June 19, 2003

Grimmelmann on Accidental Privacy Spills

The "most read" story about privacy at Yale's LawMeme site is LawMeme - Accidental Privacy Spills: Musings on Privacy, Democracy, and the Internet. In this February 2003 piece, James Grimmelmann reminds us about the story of an individual who sends an informal but lengthy and broadly interesting email to a few friends, thinking it will be kept private, and within two weeks finds it picked up on MetaFilter, republished and discussed throughout the Internet. Of course, the author was Laurie Garrett, a Pulitzer prize winning science journalist and author, and the story was a chatty report of the goings-on she saw inside the controversial Davos conference of the World Economic Forum.

Grimmelmann's comprehensive and thoughtful posting muses about the social and ethical situation where one's informal email "crosses the bloodstream" and becomes a digital global phenomenon, and the revelations that the story has for privacy and the Internet. He insightfully notes that despite all the high-powered security technology one may employ, the weak link is always the unscrupulous, tactless or just plain clumsy person who has access to private information and lets it out. As he notes, "people make secure systems insecure because insecure systems do what people want and secure systems don't."

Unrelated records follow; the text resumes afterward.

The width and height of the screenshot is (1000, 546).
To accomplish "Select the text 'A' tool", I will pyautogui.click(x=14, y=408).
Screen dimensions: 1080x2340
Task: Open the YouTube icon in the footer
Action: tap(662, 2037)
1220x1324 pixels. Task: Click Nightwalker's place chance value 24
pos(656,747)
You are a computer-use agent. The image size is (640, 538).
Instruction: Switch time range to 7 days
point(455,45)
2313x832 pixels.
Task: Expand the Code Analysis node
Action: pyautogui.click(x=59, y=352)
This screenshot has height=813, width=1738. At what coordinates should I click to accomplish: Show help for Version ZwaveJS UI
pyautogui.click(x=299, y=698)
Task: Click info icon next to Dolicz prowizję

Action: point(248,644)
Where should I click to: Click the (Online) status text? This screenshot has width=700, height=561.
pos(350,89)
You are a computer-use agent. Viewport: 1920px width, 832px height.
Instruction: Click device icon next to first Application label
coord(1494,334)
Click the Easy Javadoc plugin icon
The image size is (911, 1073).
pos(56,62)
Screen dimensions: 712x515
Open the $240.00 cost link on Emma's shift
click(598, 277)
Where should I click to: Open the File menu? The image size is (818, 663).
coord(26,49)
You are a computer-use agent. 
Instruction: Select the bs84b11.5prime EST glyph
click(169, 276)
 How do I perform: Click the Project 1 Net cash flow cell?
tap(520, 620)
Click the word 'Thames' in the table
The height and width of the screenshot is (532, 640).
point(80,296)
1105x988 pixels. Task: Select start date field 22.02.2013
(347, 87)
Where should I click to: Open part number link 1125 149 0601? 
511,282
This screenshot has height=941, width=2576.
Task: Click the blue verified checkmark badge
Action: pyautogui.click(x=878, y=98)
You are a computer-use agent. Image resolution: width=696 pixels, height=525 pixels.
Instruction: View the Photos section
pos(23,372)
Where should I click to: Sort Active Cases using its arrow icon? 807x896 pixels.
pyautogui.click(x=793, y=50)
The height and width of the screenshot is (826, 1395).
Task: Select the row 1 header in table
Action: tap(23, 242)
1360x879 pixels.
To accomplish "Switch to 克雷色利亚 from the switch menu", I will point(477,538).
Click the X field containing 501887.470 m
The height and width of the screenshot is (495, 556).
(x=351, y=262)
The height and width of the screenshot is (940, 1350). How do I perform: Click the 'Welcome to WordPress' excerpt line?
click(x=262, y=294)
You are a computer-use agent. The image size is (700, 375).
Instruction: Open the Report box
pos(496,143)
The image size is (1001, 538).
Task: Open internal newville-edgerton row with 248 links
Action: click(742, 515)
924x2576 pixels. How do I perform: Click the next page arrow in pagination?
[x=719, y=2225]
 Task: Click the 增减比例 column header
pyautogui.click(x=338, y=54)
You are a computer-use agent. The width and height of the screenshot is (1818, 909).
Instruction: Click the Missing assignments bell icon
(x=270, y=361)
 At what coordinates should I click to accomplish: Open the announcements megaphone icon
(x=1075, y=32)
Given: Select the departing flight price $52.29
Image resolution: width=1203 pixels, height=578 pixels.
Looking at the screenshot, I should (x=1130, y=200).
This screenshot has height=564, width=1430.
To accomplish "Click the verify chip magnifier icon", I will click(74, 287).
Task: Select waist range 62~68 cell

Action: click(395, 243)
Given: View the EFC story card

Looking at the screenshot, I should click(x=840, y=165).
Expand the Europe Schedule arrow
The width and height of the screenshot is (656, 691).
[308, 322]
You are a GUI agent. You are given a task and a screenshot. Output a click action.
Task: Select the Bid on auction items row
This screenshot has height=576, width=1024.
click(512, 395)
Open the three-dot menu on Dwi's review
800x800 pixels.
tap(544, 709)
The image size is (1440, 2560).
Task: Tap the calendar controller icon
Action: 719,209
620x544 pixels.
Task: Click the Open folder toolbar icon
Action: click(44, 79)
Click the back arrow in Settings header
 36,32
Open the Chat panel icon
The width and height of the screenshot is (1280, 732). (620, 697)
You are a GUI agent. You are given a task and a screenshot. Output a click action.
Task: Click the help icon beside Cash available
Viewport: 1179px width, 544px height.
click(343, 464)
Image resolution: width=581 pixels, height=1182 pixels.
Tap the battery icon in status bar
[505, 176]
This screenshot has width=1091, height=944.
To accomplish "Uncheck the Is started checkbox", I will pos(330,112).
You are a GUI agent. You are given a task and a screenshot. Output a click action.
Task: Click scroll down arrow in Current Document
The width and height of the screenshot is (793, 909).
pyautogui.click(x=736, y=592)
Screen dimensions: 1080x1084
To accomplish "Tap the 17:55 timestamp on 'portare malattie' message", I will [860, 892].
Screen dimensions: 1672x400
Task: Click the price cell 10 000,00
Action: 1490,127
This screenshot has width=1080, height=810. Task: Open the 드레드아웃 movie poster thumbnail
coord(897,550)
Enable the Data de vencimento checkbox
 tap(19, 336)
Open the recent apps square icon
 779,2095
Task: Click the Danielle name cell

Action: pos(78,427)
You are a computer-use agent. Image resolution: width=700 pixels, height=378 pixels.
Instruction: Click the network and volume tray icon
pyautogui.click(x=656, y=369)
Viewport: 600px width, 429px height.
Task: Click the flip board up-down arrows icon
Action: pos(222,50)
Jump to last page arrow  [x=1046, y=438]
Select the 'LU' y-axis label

He also notes that in the age of cheap, ubiquitous scanners, even paper-based writings can be spread throughout the world in a matter of hours. The "CLICK-FORWARD" world that caught Laurie Garrett is becoming the "SCAN-FORWARD" world of tomorrow. As Grimmelmann observes: "The problem isn't just that the Internet is leaky; the Internet makes everything leaky."

The entry includes several reader comments on Grimmelmann's piece that reflect on whether various new technologies such as Microsoft's Palladium or Microsoft's Digital Rights Management tools might have been useful in this context. Such tools are designed to allow one to control with whom particular content may and may not be shared, at the architectural layer of the information medium, and have become of commercial interest in the context of peer-to-peer file sharing via Napster, Kazaa, etc.

Grimmelmann also cites a February 2000 paper "What the Publisher Can Teach the Patient: Intellectual Property and Privacy in an Era of Trusted Privication"
by Jonathan Zittrain of Harvard Law School. about the application of technology tools developed for the music industry to the preservation of personal medical information (an application of interest to those subject to HIPAA compliance). The point being to change an "Era of Promiscuous Publication" to an"Era of Trusted Privication": "one in which a well-enforced technical rights architecture would enable the distribution of information to a large audience while simultaneously, and according to rules generated by the controller of the information, not releasing it freely into general circulation."

Both articles are valuable reading to anyone dealing with privacy and the Internet.